- _What you will do_:
1. In the insulation patent excerpt, which patent publication says each panel or slab is fastened to the wall or roof with several spacer fastening devices?
2. Using the insulation patent excerpt, explain why cutting fitting pieces to size is given as a drawback of the panels or slabs.

- _Source extract_:
In some cases, the type of panel or slab previously described requires a lot of manipulations. For example, in case of cutting fitting pieces to size, it should be ensured that they are cut at right angles. In this particular case, panels that need cutting can end up being damaged, presenting broken or compressed corners or edges, and result being unusable.

The spacer fastening of disclosed device above-mentioned is used for fixation of the insulation element, panel or slab to the structural element, wall, roof or ceiling, the device is adapted to hold the distal layer at a defined and adjustable distance from the second side of the structural element resulting in an external flat surface. In that case, the fastening device' length provides spacing adjustability between the panel and the wall ensuring that the proximal layer is always in contact with the surface of the structural element. The patent publication EP 3 150772 also discloses that each of the panels or slabs are fastened to the wall or roof by a plurality of spacer fastening devices specifically ensuring certain pressure from the proximal layer to the structural layer.

Additionally, it is known in the present field of the technique that mineral wool and more precisely glass wool are commonly used. On one hand, mineral wool is well-known for this moisture resistance characteristics, sound blocking and low inflammability. On the other hand, glass wool is well-known in that field of technique for low inflammability properties, high compressibility, economic advantages and finally for being a recyclable material.

DESCRIPTION OF THE INVENTION

The present invention solves the above identified drawbacks in an alternative manner generating an inner space between an insulating layer and the substrate and, optionally, subsequently filling the gap with insulating particles. It has been shown that, contrary to the expected result the resulting structure is very stable in windy conditions and allows a very fast installation even for very thick insulations.

- _Entries supplied_:
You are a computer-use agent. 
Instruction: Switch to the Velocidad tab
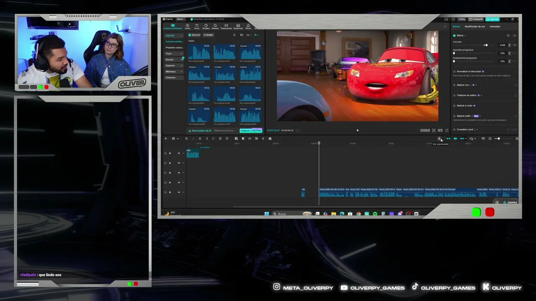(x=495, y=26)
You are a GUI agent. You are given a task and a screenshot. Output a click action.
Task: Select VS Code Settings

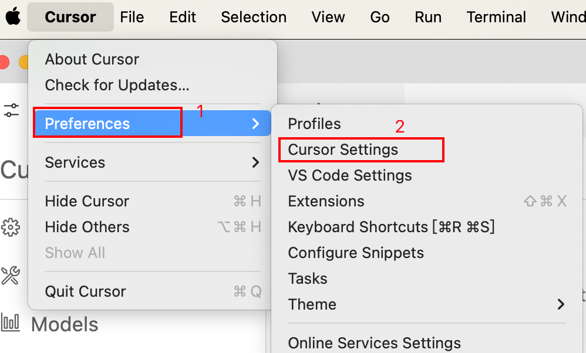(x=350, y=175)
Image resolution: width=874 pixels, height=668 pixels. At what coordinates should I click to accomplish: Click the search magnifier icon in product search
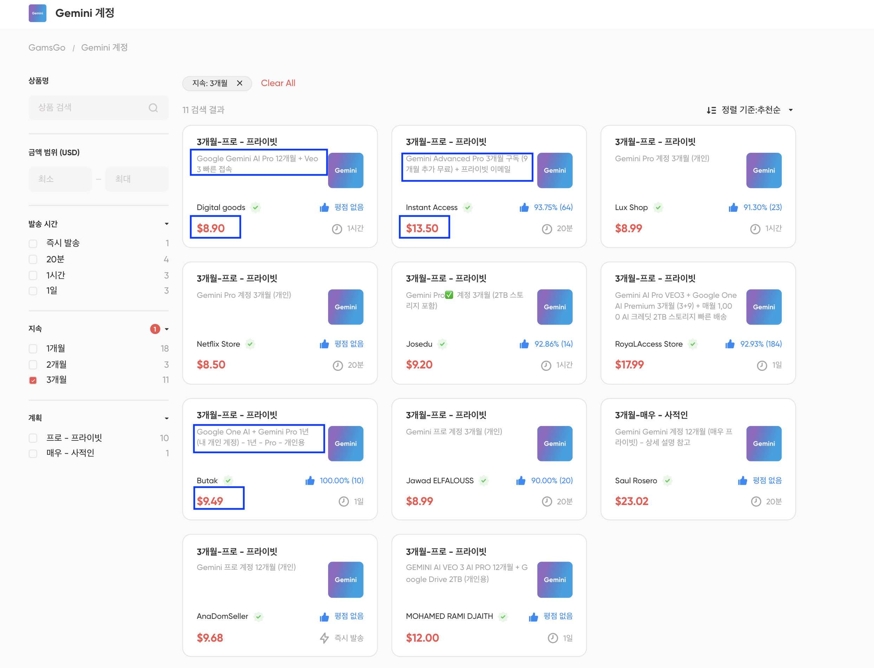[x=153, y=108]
* * *
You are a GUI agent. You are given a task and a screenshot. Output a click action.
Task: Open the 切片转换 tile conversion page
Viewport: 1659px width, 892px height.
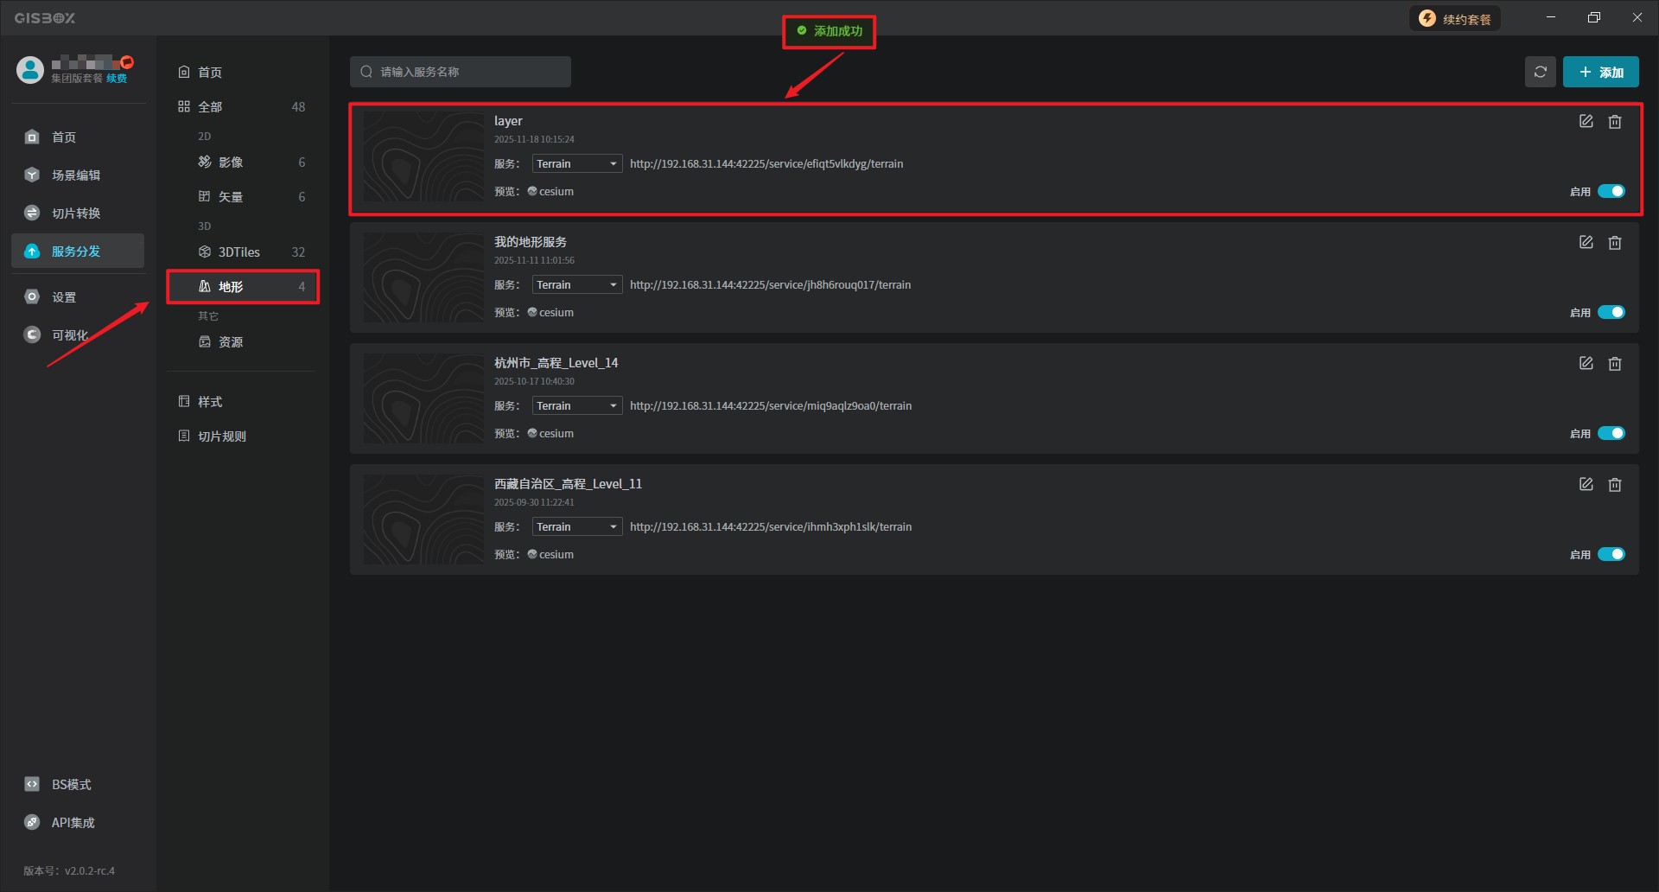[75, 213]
--
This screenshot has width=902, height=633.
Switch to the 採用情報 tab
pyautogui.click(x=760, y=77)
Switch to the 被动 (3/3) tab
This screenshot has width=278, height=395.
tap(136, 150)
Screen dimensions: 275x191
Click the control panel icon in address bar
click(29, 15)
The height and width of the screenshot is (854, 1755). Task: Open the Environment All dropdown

- _The replies_:
1. EP 3 150772

2. The pieces have to be cut at right angles, and the panels being cut can be damaged in the process. They may end up with broken or compressed corners or edges, which can make them unusable.